President Xi Jinping was on Thursday elevated as the "core leader" of China's ruling Communist Party, conferring on him a status similar to that of party founder 'Chairman' Mao Zedong that dilutes the three-decade-old collective leadership principle to avoid personality cult.
Reinforcing the solid power base built by Xi, since he assumed power in November, 2012, the plenary meeting of CPC which concluded its four-day in-camera meeting in Beijing on Thursday called on its over 88 million members to "closely unite around the CPC Central Committee with Comrade Xi Jinping as the core".
63-year-old Xi heads the party as general-secretary of the CPC, and the military besides the presidency since 2013, a privilege denied to his predecessor Hu Jintao who was saddled with a nine-member powerful Standing Committee were he was treated as first among equals.
In contrast, Xi who heads a seven-member Standing Committee, already established his stamp of authority by seriously diluting its status.
He is now set to rule China for the remaining six years of his 10-year term during which observers say he can even extend his tenure, if he chooses to.
The term "core leader" was synonymous with highest ranking leader. Only party founder Mao, reformist leader Deng Xiaoping and his successor Jiang Zemin were regarded as "core leaders" of their generations.
Though Jiang "retired" after a 10-year tenure he continued to head the powerful Central Military Commission -- the high command of the Chinese military -- for two more years undermining the powers of his successor Hu Jintao.
Observers say Xi is set to emerge even more powerful as five of the seven members of the Standing Committee -- the epitome of collective leadership -- are to retire next year.
The only survivor is Premier Li Keqiang who in the last four years confined himself to the management of the slowdown of the Chinese economy leaving the leadership solely to Xi.
While conferring the "core" leader status to Xi, the plenum also referred to the "combination of collective leadership with individual responsibility".
The collective leadership was incorporated as an important regulation of the CPC in 1981 to avoid the personality cult of Mao, leading to "mistakes" like the Cultural Revolution that killed millions.

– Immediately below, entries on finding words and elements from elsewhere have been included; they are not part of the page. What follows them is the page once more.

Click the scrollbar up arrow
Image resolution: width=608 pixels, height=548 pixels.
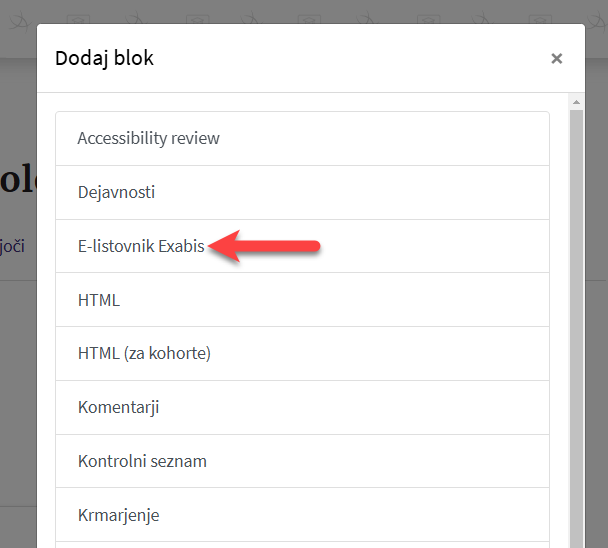coord(576,102)
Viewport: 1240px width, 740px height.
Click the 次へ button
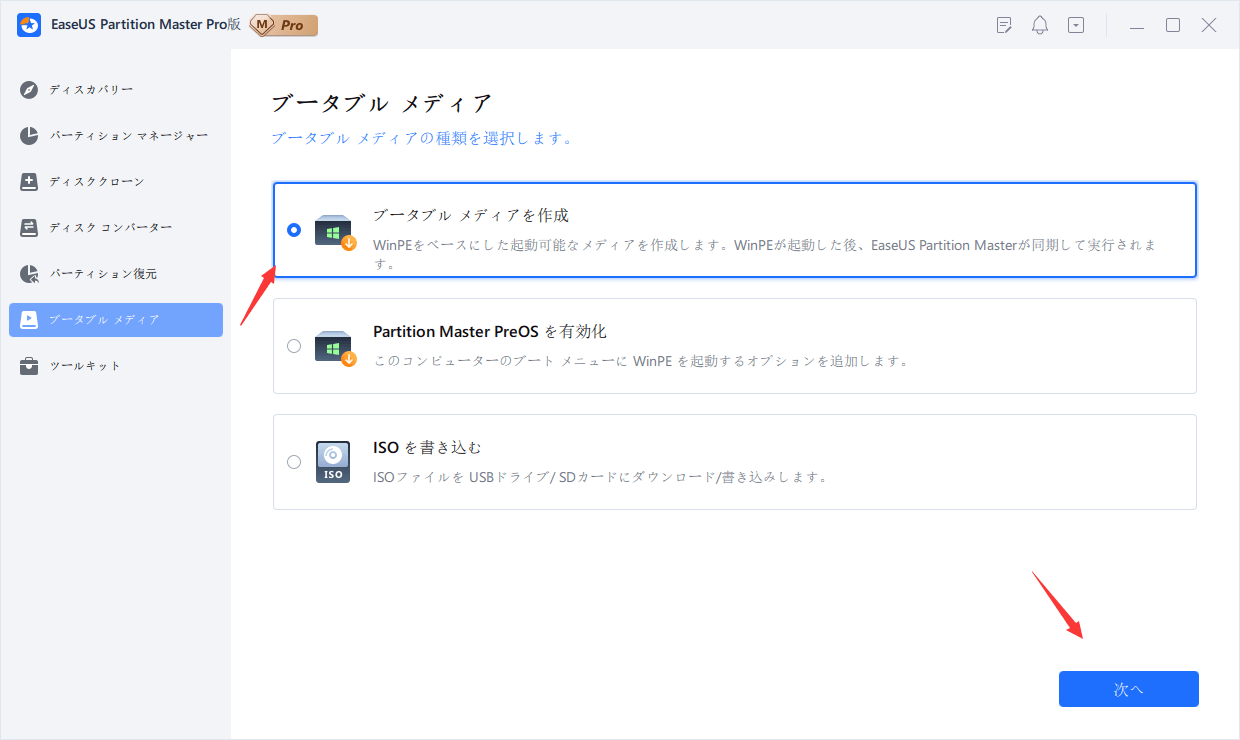pyautogui.click(x=1128, y=689)
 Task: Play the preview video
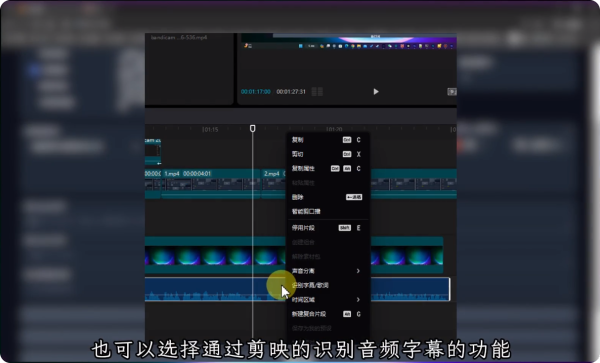pyautogui.click(x=376, y=91)
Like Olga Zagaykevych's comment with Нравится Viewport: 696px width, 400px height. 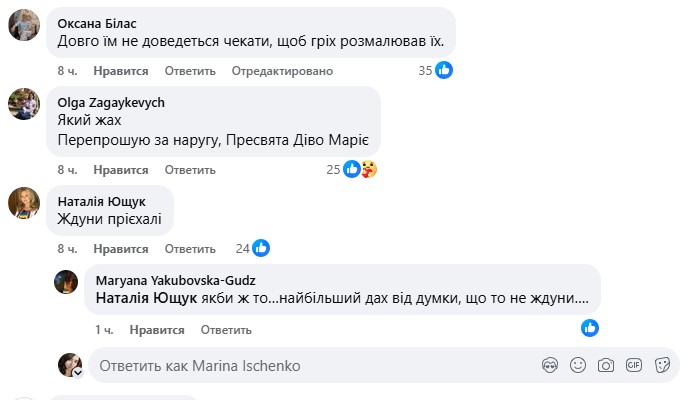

The plenum upheld the principle of democratic centralism stating that the collective leadership system "must always be followed and should not be violated by any organisation or individual under any circumstance or for any reason".
But seasoned CPC observers view it as mere reassertion of an important guiding principle as Xi with enormous power base is no longer first among the equals of the Standing Committee.
He is expected to replace the retiring five members of the Standing Committee with his own handpicked men next year.
Ahead of the sixth plenary, a key policy body of the CPC, official media said the party needed a strong leader like Mao, and Xi fitted the bill speculating that the collective leadership may be dispensed with.
State-run Global Times even published a "poll" with over 70 per cent people endorsing Xi as "core leader".
The plenum said members should resolutely safeguard the authority of the CPC and its central, unified leadership while pushing forward the comprehensive and strict governance of the party.
The communique also urged them to become more aware of the need to uphold political integrity, keep in mind the bigger picture, follow the CPC as the core of the Chinese leadership and act consistently with CPC Central Committee policy.
"Together we must build a clean and righteous political environment, and ensure that the party unites and leads the people to continuously open up new prospects for socialism with Chinese characteristics," it said.
The plenum also approved two documents on the discipline of the party including the norms of political life within the party under the new situation and a regulation on intra-party supervision, Xinhua quoted a communique as saying.
The CPC also promised to address election malpractice, putting an end to the buying and selling of official posts and vote rigging.
Requesting an official post, honour or special treatment is not allowed under any circumstances, it said.
The communique also underscored that the practice of bargaining with party organisations to secure a promotion or disobeying any decisions made by party organisations is also forbidden.
The selection and appointment of officials should not be contaminated by outside interference or misconduct, it said.
It also endorsed the expulsion of former party chief of Liaoning Province and senior national legislator Wang Min and former Beijing deputy party chief Lyu Xiwen.
It also confirmed the expulsion of former senior military officials Fan Changmi and Niu Zhizhong. They were expelled as as part of massive anti-corruption campaign carried out by Xi after he took over as CPC head.
Over 1.01 million officials of the 88.75 million-strong CPC were punished in the anti-graft campaign amid allegations that Xi has also used it to consolidate his hold on the party.